Isolation and characterization of the surface membranes of fast and slow mammalian skeletal muscle.

Fast (extensor digitorum longus) and slow (soleus) rat skeletal muscles served as the source for isolation and biochemical comparison of two distinct surface membrane fractions with properties of the sarcolemma and transverse tubular system. Enriched sarcolemmal membrane from soleus demonstrated a lighter density after sucrose density centrifugation. Sialic acid content was 1.5-fold higher in soleus (62 nmol/mg) than extensor (40 nmol/mg). The specific activity of (Na+ + K+ + Mg2+)-ATPase was similar (1.40 and 1.65 micronmol Pi/mg per 5 min) with the soleus enzyme displaying a (1) greater resistance to inhibition by ouabain, and (2) broader ionic ratio (Na+/K+) requirement than extensor enzyme. The polypeptide and phospholipid composition showed no major differences between the two muscle types.

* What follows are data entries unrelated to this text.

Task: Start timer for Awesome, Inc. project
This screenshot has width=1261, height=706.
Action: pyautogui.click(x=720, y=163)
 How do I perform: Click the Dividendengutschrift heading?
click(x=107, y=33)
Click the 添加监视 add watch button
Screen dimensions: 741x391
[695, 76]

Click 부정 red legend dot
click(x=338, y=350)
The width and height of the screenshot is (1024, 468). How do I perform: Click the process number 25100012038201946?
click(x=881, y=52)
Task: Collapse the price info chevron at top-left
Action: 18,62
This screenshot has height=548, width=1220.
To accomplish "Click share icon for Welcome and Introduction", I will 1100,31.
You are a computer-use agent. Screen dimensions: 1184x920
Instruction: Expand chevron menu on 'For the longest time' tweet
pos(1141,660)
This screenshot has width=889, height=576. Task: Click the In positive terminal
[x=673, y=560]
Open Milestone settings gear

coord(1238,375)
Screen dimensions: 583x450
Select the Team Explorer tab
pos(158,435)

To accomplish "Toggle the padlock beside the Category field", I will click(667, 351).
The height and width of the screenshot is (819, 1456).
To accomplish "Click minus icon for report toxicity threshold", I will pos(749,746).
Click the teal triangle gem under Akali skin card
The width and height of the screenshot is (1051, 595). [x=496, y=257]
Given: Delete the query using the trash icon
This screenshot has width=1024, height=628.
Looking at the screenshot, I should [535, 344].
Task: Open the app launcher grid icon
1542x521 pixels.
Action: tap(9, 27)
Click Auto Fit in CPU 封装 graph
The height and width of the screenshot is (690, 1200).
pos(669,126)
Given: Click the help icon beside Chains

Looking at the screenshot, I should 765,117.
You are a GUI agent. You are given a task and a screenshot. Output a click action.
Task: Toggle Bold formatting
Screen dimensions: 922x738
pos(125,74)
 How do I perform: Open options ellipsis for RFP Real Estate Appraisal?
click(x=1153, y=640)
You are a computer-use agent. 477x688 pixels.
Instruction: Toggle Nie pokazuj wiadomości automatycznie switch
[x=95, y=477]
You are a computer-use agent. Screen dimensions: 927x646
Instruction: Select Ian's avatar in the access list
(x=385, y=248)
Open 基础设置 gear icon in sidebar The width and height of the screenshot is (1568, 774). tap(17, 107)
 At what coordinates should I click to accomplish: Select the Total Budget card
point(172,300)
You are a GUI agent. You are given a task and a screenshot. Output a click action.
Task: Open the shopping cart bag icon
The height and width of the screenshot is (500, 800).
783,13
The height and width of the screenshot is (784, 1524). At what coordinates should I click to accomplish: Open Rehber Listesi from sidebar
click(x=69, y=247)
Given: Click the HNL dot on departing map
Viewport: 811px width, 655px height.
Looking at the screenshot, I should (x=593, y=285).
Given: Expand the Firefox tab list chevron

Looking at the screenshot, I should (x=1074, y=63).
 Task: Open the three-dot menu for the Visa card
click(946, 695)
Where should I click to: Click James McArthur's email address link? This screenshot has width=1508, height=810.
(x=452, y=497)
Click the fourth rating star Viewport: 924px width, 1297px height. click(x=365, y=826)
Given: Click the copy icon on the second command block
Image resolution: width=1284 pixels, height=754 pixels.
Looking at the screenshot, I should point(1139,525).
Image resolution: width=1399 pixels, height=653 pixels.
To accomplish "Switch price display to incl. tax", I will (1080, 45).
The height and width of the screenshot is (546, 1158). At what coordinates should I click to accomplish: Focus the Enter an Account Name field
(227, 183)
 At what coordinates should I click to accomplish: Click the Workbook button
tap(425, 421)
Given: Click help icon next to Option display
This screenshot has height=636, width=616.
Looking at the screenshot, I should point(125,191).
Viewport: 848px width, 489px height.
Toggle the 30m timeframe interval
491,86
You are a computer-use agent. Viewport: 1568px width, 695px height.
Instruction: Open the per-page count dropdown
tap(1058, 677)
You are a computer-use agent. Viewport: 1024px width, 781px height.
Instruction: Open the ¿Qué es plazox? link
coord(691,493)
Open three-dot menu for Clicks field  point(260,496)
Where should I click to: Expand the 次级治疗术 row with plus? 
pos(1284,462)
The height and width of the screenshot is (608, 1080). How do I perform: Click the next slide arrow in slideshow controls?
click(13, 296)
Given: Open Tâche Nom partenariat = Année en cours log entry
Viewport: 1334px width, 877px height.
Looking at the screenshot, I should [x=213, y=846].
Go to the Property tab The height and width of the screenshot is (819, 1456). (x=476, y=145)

The second surface membrane fraction, tentatively identified as transverse tubule, differed in membrane composition. The major polypeptide of extensor was of 95 000 molecular weight whereas for soleus a Mr=28 000 species was dominant. Total phospholipid content of soleus was 1.5-fold greater than extensor due mostly to increased levels of phosphatidylcholine and phosphatidylethanolamine. Endogenous membrane protein kinase for the 28 000 molecular weight polypeptide was found exclusively in this membrane. The reaction conditions were identical for extensor and soleus since both required divalent cations (Ca2+ and Mg2+) and neither was affected by cyclic AMP. Soleus showed a 2-fold higher capacity for phosphate incorporation than extensor. These studies show that surface membrane fractions derived from fast and slow muscles differ in terms of functional and compositional properties. These differences are specific not only for the surface membrane but for the muscle type and may relate to the known physiological differences observed between fast and slow mammalian muscle.